Quest’anno il Sessantotto compie cinquant’anni e tutti, in qualità di posteri, si chiedono quale sentenza debbano emettere: è stato un successo o un fallimento?
Partito in America già nel 1966 con le proteste contro la guerra del Vietnam, il movimento di contestazione sbarcò subito dopo in Europa occidentale invadendone man mano tutti i Paesi. Manifestazioni e occupazioni iniziarono anche in Italia a partire dallo stesso anno e imperversarono per tutto il 1968, fino all’autunno caldo del 1969.
Se il movimento attecchì così bene nel nostro Paese, è perché trovò un terreno già fertile: con il boom economico e le trasformazioni sociali che ne conseguirono, la società italiana era attraversata da profonde tensioni.
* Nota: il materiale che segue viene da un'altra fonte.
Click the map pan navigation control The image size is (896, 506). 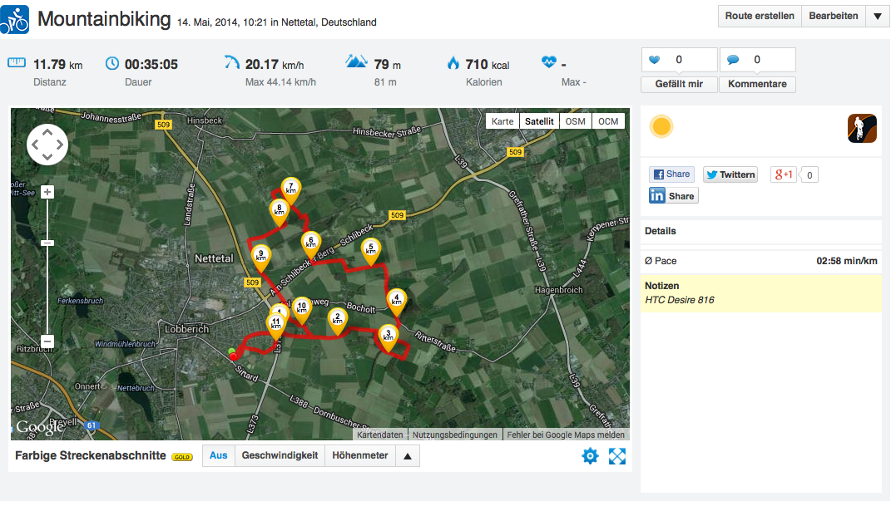pyautogui.click(x=47, y=145)
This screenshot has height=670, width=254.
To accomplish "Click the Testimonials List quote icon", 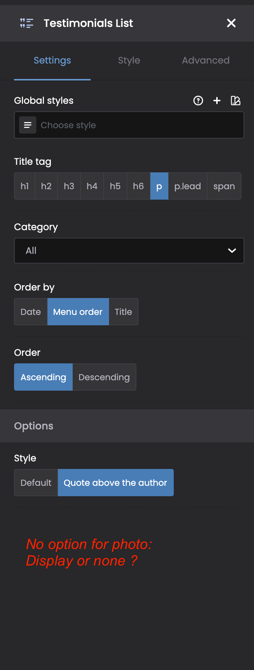I will click(27, 23).
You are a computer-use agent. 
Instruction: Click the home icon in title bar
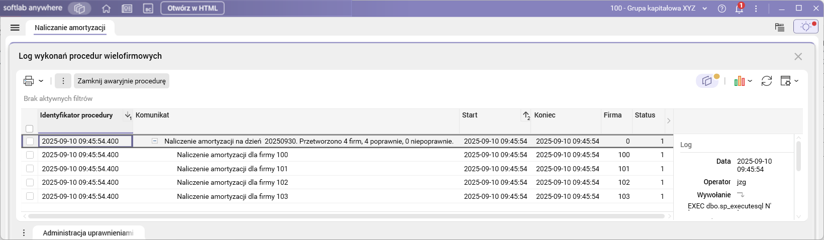(106, 9)
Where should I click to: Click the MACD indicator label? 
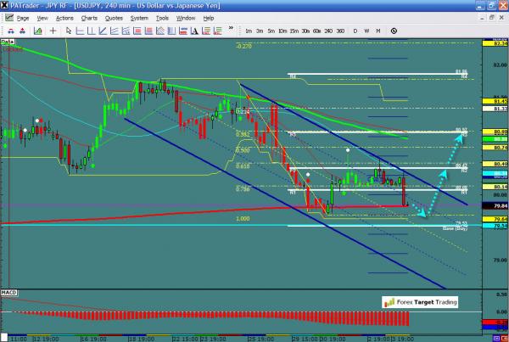tap(8, 291)
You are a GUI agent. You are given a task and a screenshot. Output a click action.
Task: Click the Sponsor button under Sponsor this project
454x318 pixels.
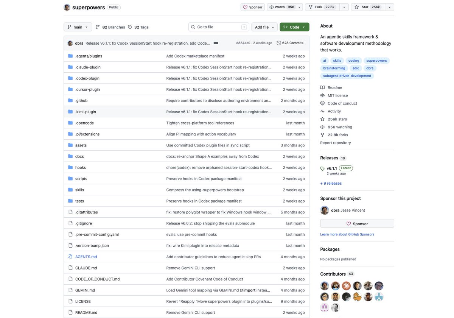point(357,224)
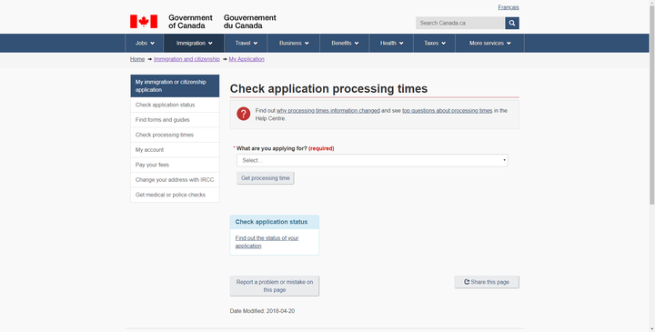Click the Government of Canada flag logo
The image size is (655, 332).
[x=144, y=21]
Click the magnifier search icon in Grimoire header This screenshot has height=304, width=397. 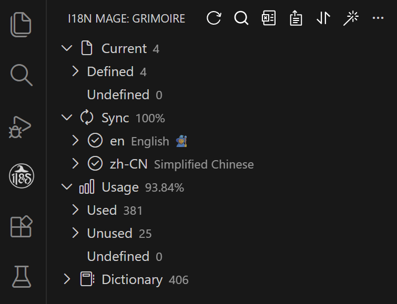coord(241,18)
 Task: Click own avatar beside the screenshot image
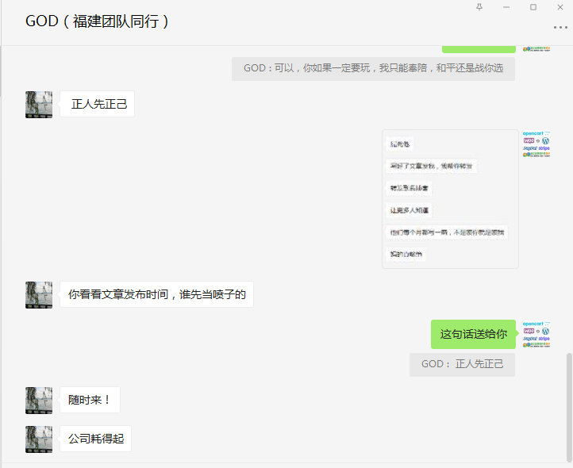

Lo sviluppo industriale aveva fatto crescere a dismisura le masse operaie e il benessere aveva portato a un vistoso incremento della popolazione studentesca. Entrambe le categorie, grazie alla una più ampia diffusione dei mezzi di comunicazione, avevano maggiori possibilità di assistere alla vita politica, conoscerne i fatti, notarne le mancanze. Fu così che nacque una nuova consapevolezza, l’idea di una società civile che ha il diritto e il dovere di adoperarsi per migliorare la realtà.
Dal canto suo, la politica era chiamata a rispondere alle mutate esigenze economiche e sociali del Paese. Se all’inizio degli anni Sessanta la cooperazione tra DC e PSI sembrava un segnale di apertura al cambiamento, dopo la crisi di Governo del 1964 e le minacce di colpo di Stato del Piano Solo, i governi democristiani ritornarono su posizioni più caute. Fu proprio questa mancata risposta dall’alto a esacerbare le tensioni, sostenute anche dai venti rivoluzionari appena giunti da oltreoceano.
Iniziò allora la stagione delle contestazioni con i suoi grandi temi: la giustizia, l’eguaglianza, il disprezzo per l’individualismo e il consumismo, e soprattutto la lotta all’autoritarismo in tutti gli ambiti della vita, dalla famiglia all’università, dall’economia alla politica.
Il Sessantotto fu quindi innanzitutto il risultato di un processo. Fu lo sbocco di tutte le tensioni che erano andate accumulandosi in una società diventata troppo stretta e repressiva per i tempi moderni; tensioni che finirono per riversarsi in un flusso di proteste dominato dall’idea di libertà, libertà da tutto. Alcuni criticano appunto la qualità astratta e indefinita della contestazione, quella della protesta fine a sé stessa, distruttiva e non costruttiva. Altri restano convinti che senza lo spirito e l’impatto sociale del Sessantotto molte battaglie oggi vinte sarebbero ancora in corso: l’emancipazione della donna, la laicizzazione della società, le unioni civili, il biotestamento.
Ma che il movimento abbia sortito effetti concreti sul momento è in qualche modo secondario. Come dimostrano le numerose iniziative e celebrazioni organizzate per questo anniversario, il Sessantotto è un evento storico e culturale ben vivo nella memoria collettiva e questa in ultima analisi è già una vittoria.